Reputation: 227
I wrote a linear regression model with a single variable, but it raises a value error after running the following code
import matplotlib.pyplot as plt
from sklearn.linear_model import LinearRegression as lr
import numpy as np
x=np.array([0,1,2,3,4,5,6,7,8,9])
y=np.array([1,3,2,5,7,8,8,9,10,12])
reg=lr().fit(x.reshape(10,1),y.reshape(10,1))
y_l = reg.intercept_ + reg.coef_ *x
plt.plot(x,y_l)
plt.show()
I reshaped the numpy array x by using x.reshape(10,1) in the linear equation. Then it did not raise any value error. But I don't know the reason behind this.
import matplotlib.pyplot as plt
from sklearn.linear_model import LinearRegression as lr
import numpy as np
x=np.array([0,1,2,3,4,5,6,7,8,9])
y=np.array([1,3,2,5,7,8,8,9,10,12])
reg=lr().fit(x.reshape(10,1),y.reshape(10,1))
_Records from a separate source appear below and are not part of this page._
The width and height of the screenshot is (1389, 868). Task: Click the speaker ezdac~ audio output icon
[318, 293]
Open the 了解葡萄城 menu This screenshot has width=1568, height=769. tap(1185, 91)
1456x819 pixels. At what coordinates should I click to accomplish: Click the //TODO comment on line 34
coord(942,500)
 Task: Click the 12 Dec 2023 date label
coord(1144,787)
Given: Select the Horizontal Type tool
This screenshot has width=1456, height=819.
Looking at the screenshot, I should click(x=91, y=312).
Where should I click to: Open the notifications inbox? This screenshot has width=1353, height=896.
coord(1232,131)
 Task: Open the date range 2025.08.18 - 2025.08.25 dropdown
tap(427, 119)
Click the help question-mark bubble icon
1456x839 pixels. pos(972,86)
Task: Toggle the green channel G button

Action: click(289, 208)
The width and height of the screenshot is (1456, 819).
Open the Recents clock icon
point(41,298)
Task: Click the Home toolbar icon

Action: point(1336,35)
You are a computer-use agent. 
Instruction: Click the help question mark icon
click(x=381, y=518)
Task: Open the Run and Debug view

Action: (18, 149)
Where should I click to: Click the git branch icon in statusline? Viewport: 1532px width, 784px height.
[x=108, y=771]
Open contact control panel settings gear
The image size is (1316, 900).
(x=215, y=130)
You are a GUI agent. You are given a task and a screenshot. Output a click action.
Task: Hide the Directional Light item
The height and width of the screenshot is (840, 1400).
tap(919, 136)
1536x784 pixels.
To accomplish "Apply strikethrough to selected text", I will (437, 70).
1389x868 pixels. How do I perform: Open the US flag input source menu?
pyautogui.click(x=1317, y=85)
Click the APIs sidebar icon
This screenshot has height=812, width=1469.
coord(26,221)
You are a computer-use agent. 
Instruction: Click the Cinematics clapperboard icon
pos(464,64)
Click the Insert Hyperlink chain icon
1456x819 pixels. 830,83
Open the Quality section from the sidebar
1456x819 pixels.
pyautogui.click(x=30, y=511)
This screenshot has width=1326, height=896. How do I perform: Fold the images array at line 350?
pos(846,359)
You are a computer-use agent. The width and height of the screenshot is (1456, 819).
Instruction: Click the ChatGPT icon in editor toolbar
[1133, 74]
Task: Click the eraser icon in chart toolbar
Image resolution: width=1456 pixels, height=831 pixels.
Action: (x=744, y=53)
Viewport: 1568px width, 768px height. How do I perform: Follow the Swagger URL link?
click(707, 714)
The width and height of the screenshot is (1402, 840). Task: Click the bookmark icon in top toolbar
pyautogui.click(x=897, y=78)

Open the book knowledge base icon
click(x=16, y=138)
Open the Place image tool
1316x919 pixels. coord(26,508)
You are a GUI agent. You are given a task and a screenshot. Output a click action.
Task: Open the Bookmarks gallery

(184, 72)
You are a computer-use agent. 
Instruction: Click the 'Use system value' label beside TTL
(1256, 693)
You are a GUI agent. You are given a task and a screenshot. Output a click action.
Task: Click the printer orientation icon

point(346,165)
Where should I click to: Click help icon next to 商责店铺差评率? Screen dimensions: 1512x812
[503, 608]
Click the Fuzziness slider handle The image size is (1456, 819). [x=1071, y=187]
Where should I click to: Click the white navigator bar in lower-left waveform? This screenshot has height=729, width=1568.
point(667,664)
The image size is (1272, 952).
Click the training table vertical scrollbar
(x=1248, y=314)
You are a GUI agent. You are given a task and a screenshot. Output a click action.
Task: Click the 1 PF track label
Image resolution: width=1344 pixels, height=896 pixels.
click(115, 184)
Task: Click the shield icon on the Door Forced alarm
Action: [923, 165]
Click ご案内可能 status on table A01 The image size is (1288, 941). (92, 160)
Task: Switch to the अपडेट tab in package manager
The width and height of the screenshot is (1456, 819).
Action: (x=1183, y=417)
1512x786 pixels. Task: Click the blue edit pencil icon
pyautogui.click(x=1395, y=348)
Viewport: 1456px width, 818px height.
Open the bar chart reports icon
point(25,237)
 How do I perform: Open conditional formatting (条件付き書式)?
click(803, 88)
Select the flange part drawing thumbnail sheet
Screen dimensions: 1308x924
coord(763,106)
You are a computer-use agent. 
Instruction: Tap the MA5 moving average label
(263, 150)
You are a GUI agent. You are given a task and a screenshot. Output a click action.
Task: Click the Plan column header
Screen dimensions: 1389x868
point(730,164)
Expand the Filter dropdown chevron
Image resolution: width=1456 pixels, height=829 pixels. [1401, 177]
y_l = reg.intercept_ + reg.coef_ *x.reshape(10,1)
plt.plot(x,y_l)
plt.show()
Can anyone help me with this? Thanks in advance.
Upvotes: 1
Views: 246
Reputation: 18367
This happens because of multiplying the np.array
with the 2D array reg.coef_
with length (n_features). In order to multiply these elements, you need to either reshape the np.array or reshape the 2D array reg.coef_
into a similar fashion.
This should also work:
import matplotlib.pyplot as plt
from sklearn.linear_model import LinearRegression as lr
import numpy as np
x=np.array([0,1,2,3,4,5,6,7,8,9])
y=np.array([1,3,2,5,7,8,8,9,10,12])
reg=lr().fit(x.reshape(10,1),y.reshape(10,1))
y_l = reg.intercept_ + reg.coef_.reshape(1)*x
plt.plot(x,y_l)
plt.show()
print(reg.coef_.shape)
Upvotes: 0
Reputation: 7509
reg.coef_
is a 2D array - with shape (1, 1)
in this case. it's always 2D in order to account for multiple coefficients when using multiple linear regression.
Broadcasting rules makes the expression reg.coef_ * x
return a 2D array, resulting in the error you see.
In your case, I'd say the cleanest expression to fix this is:
y_l = reg.intercept_ + reg.coef_.reshape(1) * x
Upvotes: 1